▸ REQUIRED WORK:
Output the material from the line containing "1357x1092 pixels. Task: Expand" through the end as a two-column CSV with the columns instruction and coordinates, one row per item. Put each value in a single quoted field, replace line breaks with spaces, and leave out the pictures.

▸ SUPPLIED DATA:
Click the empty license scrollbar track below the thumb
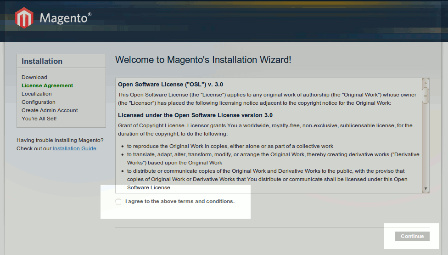Screen dimensions: 448x255 pyautogui.click(x=426, y=147)
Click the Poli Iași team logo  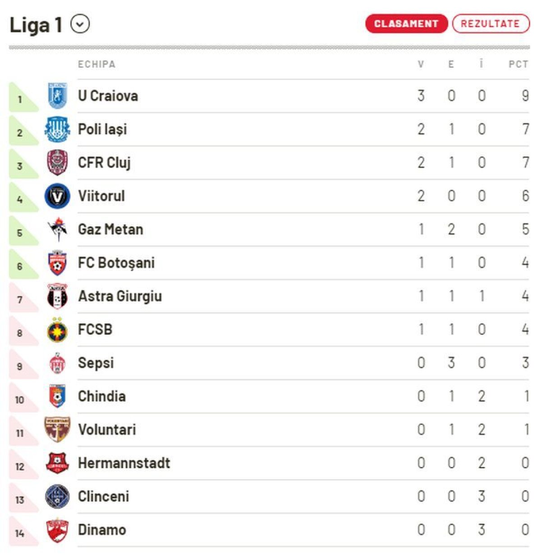pos(57,129)
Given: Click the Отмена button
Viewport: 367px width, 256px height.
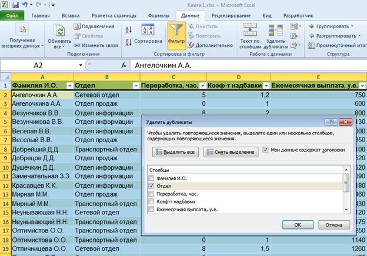Looking at the screenshot, I should click(333, 224).
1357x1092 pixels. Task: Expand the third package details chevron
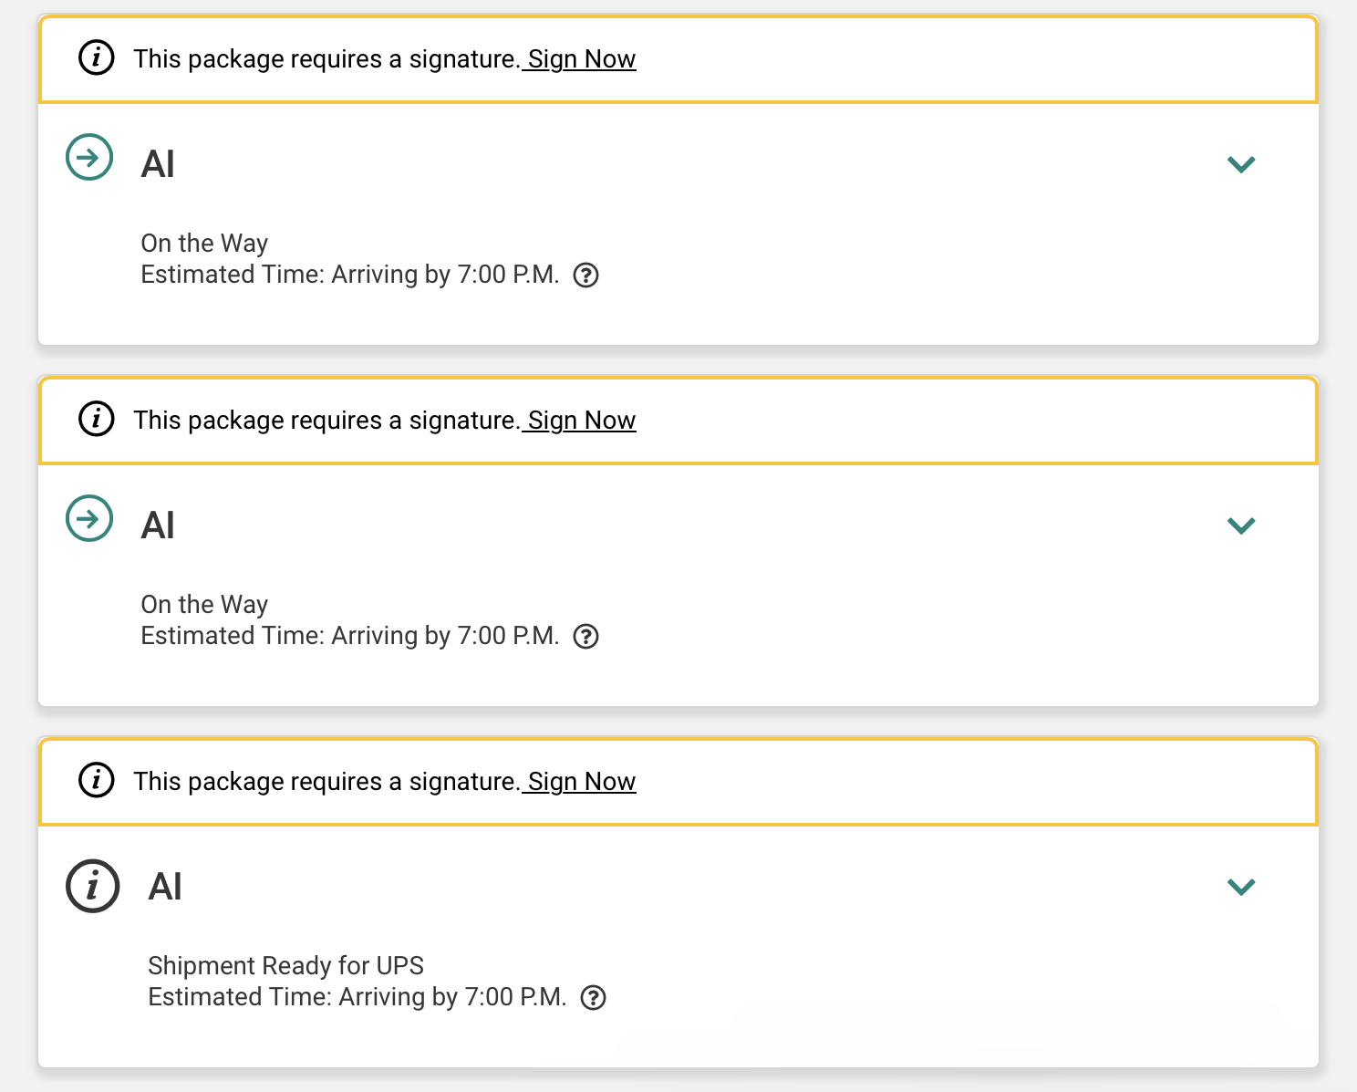[1241, 887]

▸ EXPECTED OUTPUT:
instruction,coordinates
"1357x1092 pixels. Task: Expand the third package details chevron","[1241, 887]"